### Problem description
Down to the final line, return the records unchanged.

Provided entries START

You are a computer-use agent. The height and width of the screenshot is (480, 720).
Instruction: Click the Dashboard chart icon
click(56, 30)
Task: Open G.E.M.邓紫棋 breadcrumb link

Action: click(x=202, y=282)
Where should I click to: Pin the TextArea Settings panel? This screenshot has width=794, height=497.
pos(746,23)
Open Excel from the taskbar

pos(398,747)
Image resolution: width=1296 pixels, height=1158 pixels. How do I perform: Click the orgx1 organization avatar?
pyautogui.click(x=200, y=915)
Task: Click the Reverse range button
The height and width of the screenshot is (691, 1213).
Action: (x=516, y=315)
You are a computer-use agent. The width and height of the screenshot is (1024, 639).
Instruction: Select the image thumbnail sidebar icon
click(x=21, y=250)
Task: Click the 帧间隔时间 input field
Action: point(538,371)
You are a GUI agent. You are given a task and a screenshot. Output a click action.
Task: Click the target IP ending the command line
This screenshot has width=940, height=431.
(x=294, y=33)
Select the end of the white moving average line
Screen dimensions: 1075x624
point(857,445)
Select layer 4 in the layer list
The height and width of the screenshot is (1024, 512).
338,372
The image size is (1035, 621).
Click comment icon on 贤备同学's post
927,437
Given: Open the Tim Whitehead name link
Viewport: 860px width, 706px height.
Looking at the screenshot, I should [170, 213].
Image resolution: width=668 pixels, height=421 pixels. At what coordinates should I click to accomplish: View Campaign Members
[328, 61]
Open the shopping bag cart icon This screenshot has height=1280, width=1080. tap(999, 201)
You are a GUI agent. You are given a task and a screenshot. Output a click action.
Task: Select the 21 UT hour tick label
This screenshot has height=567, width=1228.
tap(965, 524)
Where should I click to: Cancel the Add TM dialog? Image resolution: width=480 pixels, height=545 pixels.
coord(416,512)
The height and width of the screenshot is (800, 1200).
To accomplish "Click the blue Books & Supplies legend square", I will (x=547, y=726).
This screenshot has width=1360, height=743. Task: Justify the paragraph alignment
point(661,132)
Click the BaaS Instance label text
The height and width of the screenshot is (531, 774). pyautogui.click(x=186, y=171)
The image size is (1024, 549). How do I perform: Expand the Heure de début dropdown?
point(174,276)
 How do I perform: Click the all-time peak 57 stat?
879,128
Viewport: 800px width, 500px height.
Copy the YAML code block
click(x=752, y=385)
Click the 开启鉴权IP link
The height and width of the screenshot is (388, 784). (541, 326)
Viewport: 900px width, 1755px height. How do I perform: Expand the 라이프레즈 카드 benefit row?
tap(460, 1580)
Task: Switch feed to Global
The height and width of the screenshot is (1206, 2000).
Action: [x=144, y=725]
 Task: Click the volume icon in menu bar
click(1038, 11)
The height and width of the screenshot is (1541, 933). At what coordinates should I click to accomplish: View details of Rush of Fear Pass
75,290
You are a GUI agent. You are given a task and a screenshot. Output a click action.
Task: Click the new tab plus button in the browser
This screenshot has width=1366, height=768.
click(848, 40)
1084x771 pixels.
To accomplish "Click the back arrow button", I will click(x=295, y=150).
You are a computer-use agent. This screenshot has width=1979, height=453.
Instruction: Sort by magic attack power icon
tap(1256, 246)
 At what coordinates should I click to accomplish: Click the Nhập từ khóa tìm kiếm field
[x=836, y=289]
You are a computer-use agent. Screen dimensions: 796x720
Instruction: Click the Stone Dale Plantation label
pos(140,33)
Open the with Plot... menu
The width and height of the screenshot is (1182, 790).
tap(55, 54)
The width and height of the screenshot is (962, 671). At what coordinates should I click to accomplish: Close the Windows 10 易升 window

Provided entries END

### Exercise result
You are a computer-use agent. The height and width of the screenshot is (480, 720).
Instruction: Click the Dashboard chart icon
click(56, 30)
Task: Open G.E.M.邓紫棋 breadcrumb link

Action: click(x=202, y=282)
Where should I click to: Pin the TextArea Settings panel? This screenshot has width=794, height=497.
pos(746,23)
Open Excel from the taskbar

pos(398,747)
Image resolution: width=1296 pixels, height=1158 pixels. How do I perform: Click the orgx1 organization avatar?
pyautogui.click(x=200, y=915)
Task: Click the Reverse range button
The height and width of the screenshot is (691, 1213).
Action: (x=516, y=315)
You are a computer-use agent. The width and height of the screenshot is (1024, 639).
Instruction: Select the image thumbnail sidebar icon
click(x=21, y=250)
Task: Click the 帧间隔时间 input field
Action: point(538,371)
You are a GUI agent. You are given a task and a screenshot. Output a click action.
Task: Click the target IP ending the command line
This screenshot has width=940, height=431.
(x=294, y=33)
Select the end of the white moving average line
Screen dimensions: 1075x624
point(857,445)
Select layer 4 in the layer list
The height and width of the screenshot is (1024, 512).
338,372
The image size is (1035, 621).
Click comment icon on 贤备同学's post
927,437
Given: Open the Tim Whitehead name link
Viewport: 860px width, 706px height.
Looking at the screenshot, I should [170, 213].
Image resolution: width=668 pixels, height=421 pixels. At what coordinates should I click to accomplish: View Campaign Members
[328, 61]
Open the shopping bag cart icon This screenshot has height=1280, width=1080. tap(999, 201)
You are a GUI agent. You are given a task and a screenshot. Output a click action.
Task: Select the 21 UT hour tick label
This screenshot has height=567, width=1228.
tap(965, 524)
Where should I click to: Cancel the Add TM dialog? Image resolution: width=480 pixels, height=545 pixels.
coord(416,512)
The height and width of the screenshot is (800, 1200).
To accomplish "Click the blue Books & Supplies legend square", I will (x=547, y=726).
This screenshot has width=1360, height=743. Task: Justify the paragraph alignment
point(661,132)
Click the BaaS Instance label text
The height and width of the screenshot is (531, 774). pyautogui.click(x=186, y=171)
The image size is (1024, 549). How do I perform: Expand the Heure de début dropdown?
point(174,276)
 How do I perform: Click the all-time peak 57 stat?
879,128
Viewport: 800px width, 500px height.
Copy the YAML code block
click(x=752, y=385)
Click the 开启鉴权IP link
The height and width of the screenshot is (388, 784). (541, 326)
Viewport: 900px width, 1755px height. How do I perform: Expand the 라이프레즈 카드 benefit row?
tap(460, 1580)
Task: Switch feed to Global
The height and width of the screenshot is (1206, 2000).
Action: [x=144, y=725]
 Task: Click the volume icon in menu bar
click(1038, 11)
The height and width of the screenshot is (1541, 933). At what coordinates should I click to accomplish: View details of Rush of Fear Pass
75,290
You are a GUI agent. You are given a task and a screenshot. Output a click action.
Task: Click the new tab plus button in the browser
This screenshot has width=1366, height=768.
click(848, 40)
1084x771 pixels.
To accomplish "Click the back arrow button", I will click(x=295, y=150).
You are a computer-use agent. This screenshot has width=1979, height=453.
Instruction: Sort by magic attack power icon
tap(1256, 246)
 At what coordinates should I click to accomplish: Click the Nhập từ khóa tìm kiếm field
[x=836, y=289]
You are a computer-use agent. Screen dimensions: 796x720
Instruction: Click the Stone Dale Plantation label
pos(140,33)
Open the with Plot... menu
The width and height of the screenshot is (1182, 790).
tap(55, 54)
The width and height of the screenshot is (962, 671). At what coordinates should I click to accomplish: Close the Windows 10 易升 window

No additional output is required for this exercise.